- Data for this exercise:
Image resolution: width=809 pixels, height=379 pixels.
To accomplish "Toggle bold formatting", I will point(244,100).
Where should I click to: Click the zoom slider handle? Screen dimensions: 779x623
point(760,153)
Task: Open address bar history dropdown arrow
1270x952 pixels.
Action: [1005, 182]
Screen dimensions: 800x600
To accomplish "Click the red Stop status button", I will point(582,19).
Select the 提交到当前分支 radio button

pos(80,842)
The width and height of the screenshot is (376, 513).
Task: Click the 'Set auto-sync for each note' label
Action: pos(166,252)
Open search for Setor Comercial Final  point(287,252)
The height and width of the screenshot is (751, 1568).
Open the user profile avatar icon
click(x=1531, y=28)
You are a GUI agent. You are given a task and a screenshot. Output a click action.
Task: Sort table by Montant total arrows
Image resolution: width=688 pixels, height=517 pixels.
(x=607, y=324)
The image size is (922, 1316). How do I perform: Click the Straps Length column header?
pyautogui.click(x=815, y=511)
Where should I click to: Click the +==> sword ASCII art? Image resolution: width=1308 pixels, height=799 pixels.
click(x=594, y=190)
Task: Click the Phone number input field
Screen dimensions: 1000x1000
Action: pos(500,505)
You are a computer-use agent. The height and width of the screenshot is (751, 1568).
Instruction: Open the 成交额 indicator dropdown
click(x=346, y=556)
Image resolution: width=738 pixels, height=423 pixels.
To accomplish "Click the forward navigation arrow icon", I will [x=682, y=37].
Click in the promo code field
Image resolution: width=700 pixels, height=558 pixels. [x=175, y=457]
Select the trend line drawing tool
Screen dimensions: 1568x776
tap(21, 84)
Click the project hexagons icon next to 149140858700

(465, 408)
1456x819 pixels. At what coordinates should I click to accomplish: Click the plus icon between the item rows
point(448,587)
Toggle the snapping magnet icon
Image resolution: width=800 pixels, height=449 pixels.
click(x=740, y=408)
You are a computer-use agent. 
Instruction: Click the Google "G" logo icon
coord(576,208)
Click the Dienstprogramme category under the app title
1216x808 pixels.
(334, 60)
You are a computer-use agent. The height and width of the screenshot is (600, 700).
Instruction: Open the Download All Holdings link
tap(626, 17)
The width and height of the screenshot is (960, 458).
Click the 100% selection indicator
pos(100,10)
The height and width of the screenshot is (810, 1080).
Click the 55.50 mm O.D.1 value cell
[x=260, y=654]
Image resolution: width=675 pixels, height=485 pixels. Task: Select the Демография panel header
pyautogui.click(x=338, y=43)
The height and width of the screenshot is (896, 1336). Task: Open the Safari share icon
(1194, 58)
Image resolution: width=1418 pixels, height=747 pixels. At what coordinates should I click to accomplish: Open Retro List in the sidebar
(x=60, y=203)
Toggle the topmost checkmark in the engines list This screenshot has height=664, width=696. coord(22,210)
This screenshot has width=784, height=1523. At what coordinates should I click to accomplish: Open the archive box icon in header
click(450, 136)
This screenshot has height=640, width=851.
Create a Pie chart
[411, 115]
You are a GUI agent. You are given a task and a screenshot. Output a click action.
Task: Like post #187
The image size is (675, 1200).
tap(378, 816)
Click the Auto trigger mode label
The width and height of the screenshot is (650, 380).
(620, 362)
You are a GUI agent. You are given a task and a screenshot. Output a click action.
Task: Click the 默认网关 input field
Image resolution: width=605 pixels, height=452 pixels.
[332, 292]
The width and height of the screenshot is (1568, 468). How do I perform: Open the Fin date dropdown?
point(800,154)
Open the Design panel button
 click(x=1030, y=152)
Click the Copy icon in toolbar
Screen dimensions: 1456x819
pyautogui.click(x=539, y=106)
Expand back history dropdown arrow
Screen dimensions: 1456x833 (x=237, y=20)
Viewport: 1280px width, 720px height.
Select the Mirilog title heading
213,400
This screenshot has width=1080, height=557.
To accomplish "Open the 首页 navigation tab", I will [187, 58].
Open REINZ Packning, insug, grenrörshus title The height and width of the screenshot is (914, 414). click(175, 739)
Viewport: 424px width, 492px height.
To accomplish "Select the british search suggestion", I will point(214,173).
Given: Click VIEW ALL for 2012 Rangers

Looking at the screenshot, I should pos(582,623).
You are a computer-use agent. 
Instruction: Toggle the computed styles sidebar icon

- To be done: Repeat the rows from the line with "Where should I click to: Click the zoom" to the line with "Open search for" exactly as they appear.

- Final result:
Where should I click to: Click the zoom slider handle? Screen dimensions: 779x623
point(760,153)
Task: Open address bar history dropdown arrow
1270x952 pixels.
Action: [1005, 182]
Screen dimensions: 800x600
To accomplish "Click the red Stop status button", I will point(582,19).
Select the 提交到当前分支 radio button

pos(80,842)
The width and height of the screenshot is (376, 513).
Task: Click the 'Set auto-sync for each note' label
Action: pos(166,252)
Open search for Setor Comercial Final  point(287,252)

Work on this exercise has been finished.